WE may congratulate our- selves on winning a battle to save our Forest from being sold off, but the war carries on. The Government has, since December 2010, stealthily sold off 44 woodland sites totalling 4,000 acres and 20 more sales are awaiting completion before April. There have been no consultations or safeguards.

The Forestry Commission sold them via a firm of chartered surveyors John Clegg & Co, through regular email to a private list of investors. The first many local communities knew about this was when they encountered new fencing and locked gates. In a few cases where the impending sale leaked out and local people and organisations tried to bid, they found it was too late. In one case the woodland was sold for £1,800 an acre but the new owners have already split this into 14 smaller lots which are currently advertised at £9,000 an acre.

I do not know whether Mark Harper MP knew this was going on when he was assuring us that we would have a say over the future of our Forest. The title "Heritage Forest" is meaningless. We won because of the strength of public opposition here and a national petition carrying half a million signatures.

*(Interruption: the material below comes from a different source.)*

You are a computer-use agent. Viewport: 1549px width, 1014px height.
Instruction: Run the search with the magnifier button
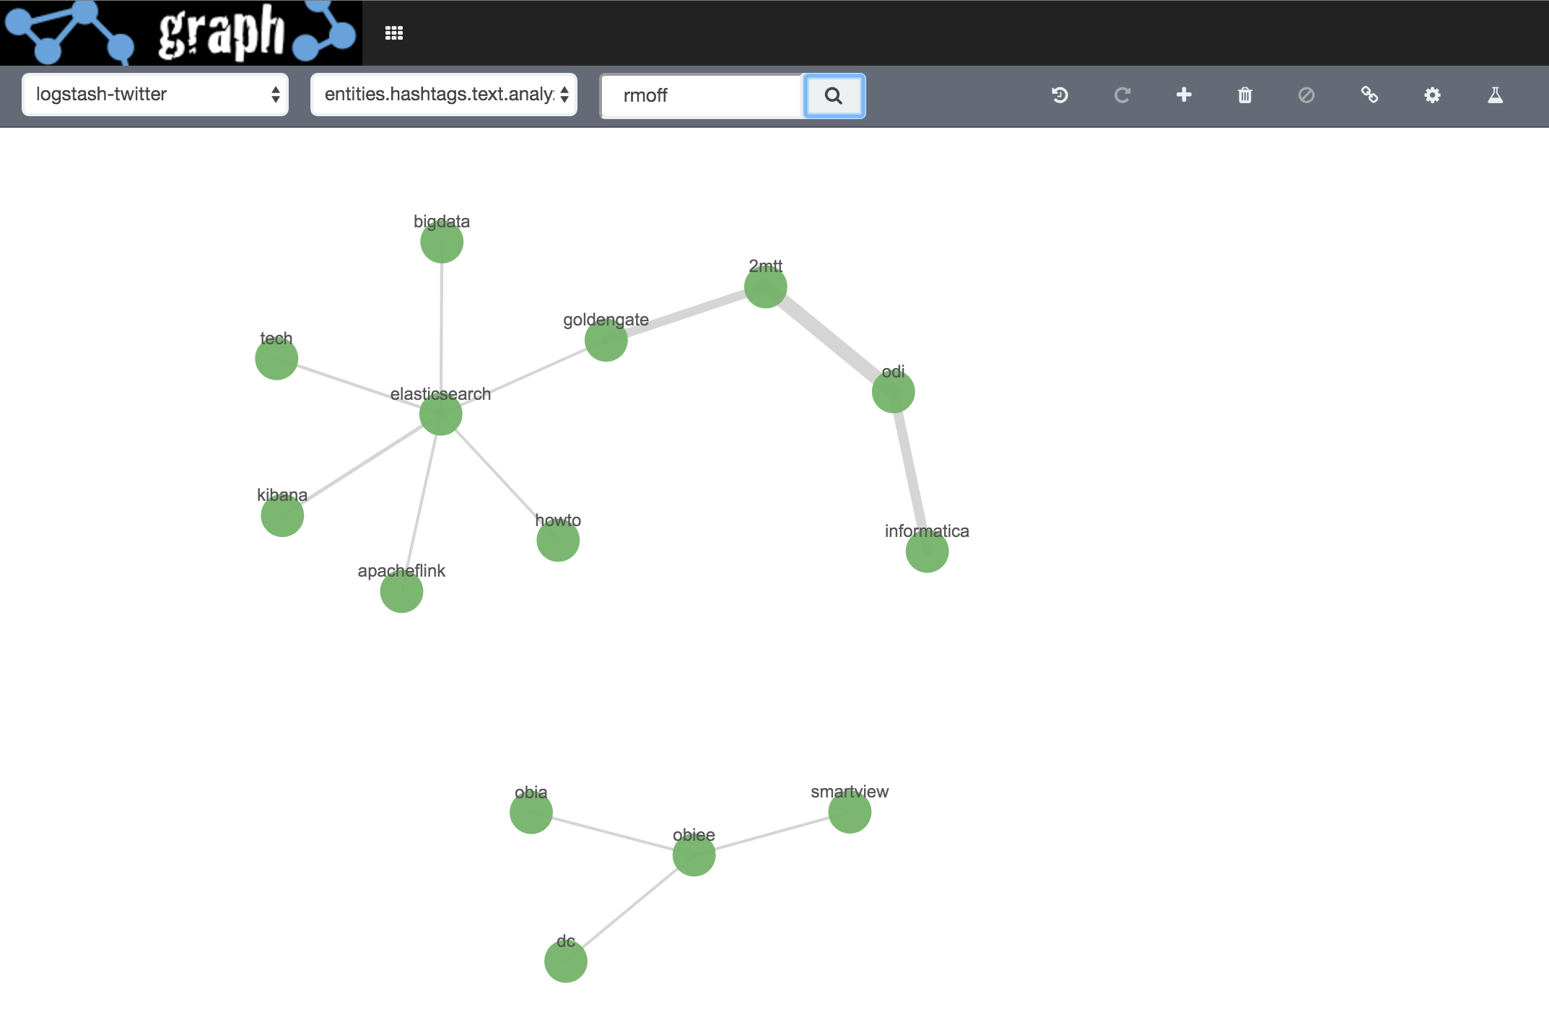click(x=834, y=95)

The main casualty is Mark Harper MP. Ten policemen were called to the meeting with his constituents on a cold night timed to coincide with the England versus Wales rugby international in a hall which could only seat 100. I have never once seen 10 uniformed policemen all together in the Forest in 30 years. Who paid for their overtime? But his constituents have lost too. Mark may have made his escape in a police van, but who is going to take up with him any other local issue which as an MP and a junior minister he is in a position to get at least an answer from his colleagues? He is discredited.

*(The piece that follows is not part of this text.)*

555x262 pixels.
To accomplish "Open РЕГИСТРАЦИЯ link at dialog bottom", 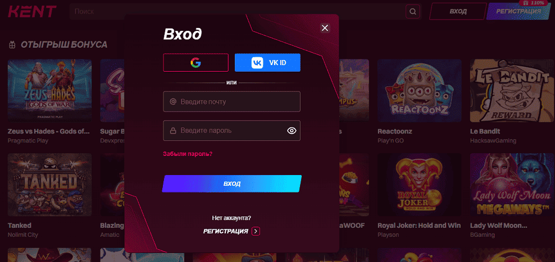I will [225, 231].
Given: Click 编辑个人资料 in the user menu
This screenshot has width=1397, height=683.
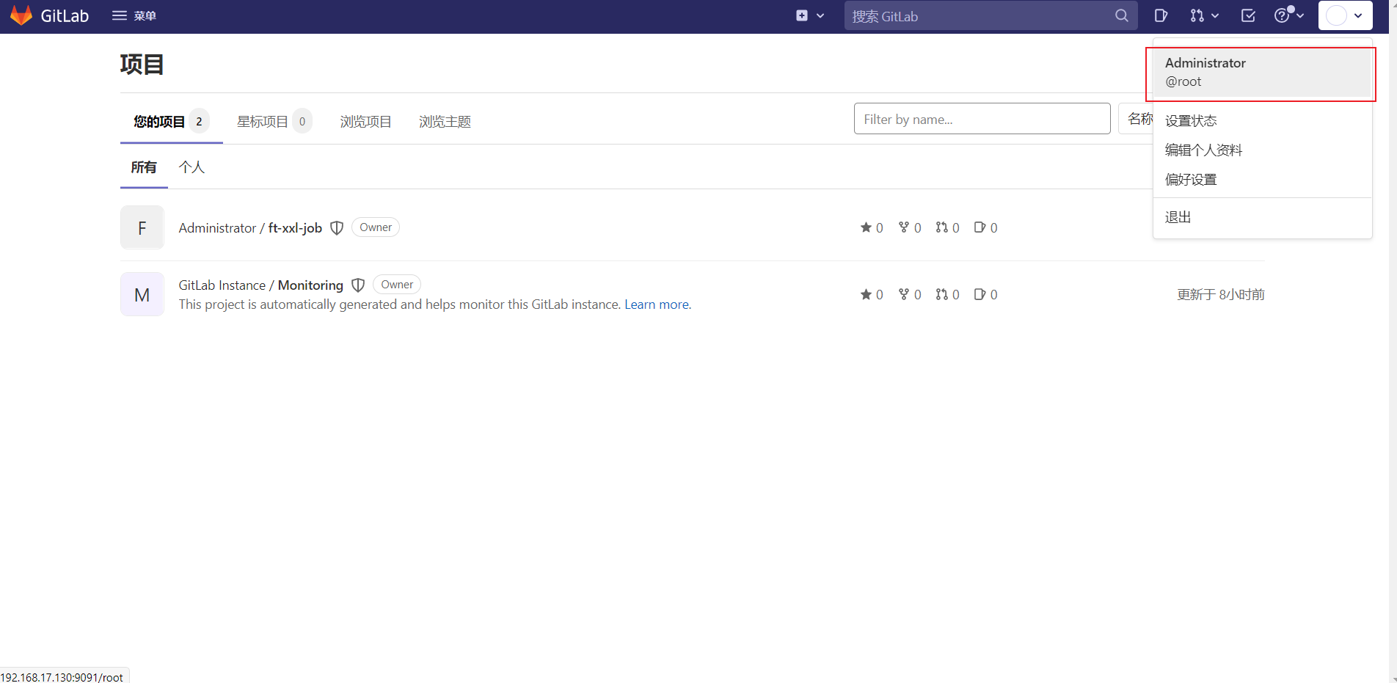Looking at the screenshot, I should pyautogui.click(x=1203, y=150).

So, unfortunately is the Forestry Commission. which is probably the oldest quango in the country. created to boost timber production, especially of pit props after the depredations of a war in which shipping had higher priorities. Its record on conservation is dismal. The famed Westonbirt Arboretum across the river was once saved by a single vote when referred to the Commission. I know a retired Forester who did himself no good by declining to kill red squirrels in the Thetford Forest on their orders. Just a couple of instances of the Commissioners, located in Edinburgh, contempt of anything except of making money at the expense of the countryside.

A National Forestry service does need a national body at the helm. However, the system should be reformed.

New members of the Commission should be invited, like Oliver Rackham, the most respected name in woodland management or Jonathan Porritt who has fought so hard to save our ancient forests and representatives of the Woodland Trust. as well as the necessary business types to negotiate with the Treasury and control the finances.

But, there must be a degree of local control. For the first time the West Dean Parish Council was, in November, asked to comment on the proposed management plan for a large chunk of Forest South which it represents. As councillors we expressed our approval after discussion. This was followed by a meeting with Kevin Stannard, the deputy surveyor, which was harmonious and informative.

This I suggest should be the standard procedure and similar to the treatment of planning applications. If there was a disagreement the matter could be referred to the Verderers after being granted new executive powers and provided with the services and advice of officers already in place with district and county councils. The reformed Forestry Commission would then be a body of last resort and charged with formulating guidelines and woodland policy. as they already seek to do, through their brochure the "Keepers of Time" in which bio-diversity is advocated alongside the selective extraction of timber.

At present the Forestry Commissioners have been reduced to flogging off its estate at the behest of Environment Secretary Caroline Spelman, whose main qualification is as an expert on sugar beet from her time as an employee of the National Farmers' Union. We do need capable concerned people at the top but also guided democratic control by the communities concerned. To fill the financial hole there are better ways, such as preventing corporations avoiding their taxes of scores, perhaps hundreds, of billions of pounds. Spare our ancient forests which refresh the soul.